Anyway, I think the tendency toward deeper and deeper specialization of technical professionals (which came up during the MVP dinner last night) is rooted in our human limitations to retain focused knowledge much like people tend to "specialize" in one particular kind of game, whether that's as narrowly focused as "chess, only chess and nothing but chess" or more broadly as "action/shooters." Hrm.

SQL Server as a product has grown so enormous at this point that even people who work here are blissfully unaware of all its features. Myself included! It's always fun to get asked when we're going to add X Feature™ that's been around since 7.0 or 2000... or find a new feature that I was ignorant of - or forgot about. Try remembering some time whether It™ always used to do that or not.

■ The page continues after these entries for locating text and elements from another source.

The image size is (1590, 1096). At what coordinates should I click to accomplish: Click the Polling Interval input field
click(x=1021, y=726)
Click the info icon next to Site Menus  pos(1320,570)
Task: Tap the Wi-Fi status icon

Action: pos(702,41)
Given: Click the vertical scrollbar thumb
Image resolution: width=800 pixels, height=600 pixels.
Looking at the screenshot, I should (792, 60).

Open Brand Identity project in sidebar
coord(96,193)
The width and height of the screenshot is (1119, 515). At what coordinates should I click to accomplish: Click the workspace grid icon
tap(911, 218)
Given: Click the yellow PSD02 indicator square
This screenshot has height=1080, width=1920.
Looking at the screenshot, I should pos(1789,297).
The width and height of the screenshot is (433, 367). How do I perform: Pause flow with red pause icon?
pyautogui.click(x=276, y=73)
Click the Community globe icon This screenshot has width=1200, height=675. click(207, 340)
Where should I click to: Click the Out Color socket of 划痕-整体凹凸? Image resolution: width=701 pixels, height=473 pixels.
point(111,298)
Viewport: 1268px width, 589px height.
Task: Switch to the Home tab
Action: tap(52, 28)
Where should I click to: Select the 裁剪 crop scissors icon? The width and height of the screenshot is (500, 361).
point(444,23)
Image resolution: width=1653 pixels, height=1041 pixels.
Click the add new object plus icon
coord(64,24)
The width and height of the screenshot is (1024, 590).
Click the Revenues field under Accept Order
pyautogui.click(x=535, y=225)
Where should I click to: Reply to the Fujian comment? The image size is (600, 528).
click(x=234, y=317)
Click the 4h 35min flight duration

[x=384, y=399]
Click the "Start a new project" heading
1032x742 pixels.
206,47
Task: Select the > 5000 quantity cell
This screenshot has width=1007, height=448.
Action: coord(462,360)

To the outside world, we might all smell like SQL Server geeks, but inside the circle there are database engine geeks, spatial data geeks, XML geeks, and on and on! There are even Service Broker geeks and MDX geeks, I'm told. Heh.

That this 5±2 fact of life bleeds over into gamer preferences, game play and game design shouldn't come as a surprise, but it does to some people... I read an internal paper recently proposing a New Game Idea™ that was a fun read, but, well, the following article would be good advice to the author!

Games are always just systems waiting to be understood. Fun is in the learning, and the payoff is in our influence over these systems. But a player wields influence only through game mechanics. Anyone would agree that by adding mechanics we inevitably complicate the player's influence over their world. But while game mechanics always add complexity to player input, they rarely alter game output. Gamasutra - Fewer Mechanics, Better Game

The Kitchen Sink Game™ as a special case of Second System Syndrome™ comes up a lot during lunches with Rob. He's a wealth of interesting information nuggets, since he spent years in the game industry before he came to SQL Server for new and interesting fun... He hasn't convinced me (yet) that I don't want to try my hand at game dev when I grow up (defined as "when the kids move out"), but we'll see. I'm still having more fun than the law allows inside SQL Server!

Although it will probably never happen in my career, there's a lot to be said for splitting highly complex products into separate units... <wink_wink/>

Regardless of what you do (technologically-speaking) for a living, it's good to be reminded to focus on what you're good at most of the time and worry less about bringing your shortcomings up to code. Which reminds me, I need to pick Jenifer Fox's book back up and finish it. Right after I crush my oldest son's empire. Heh!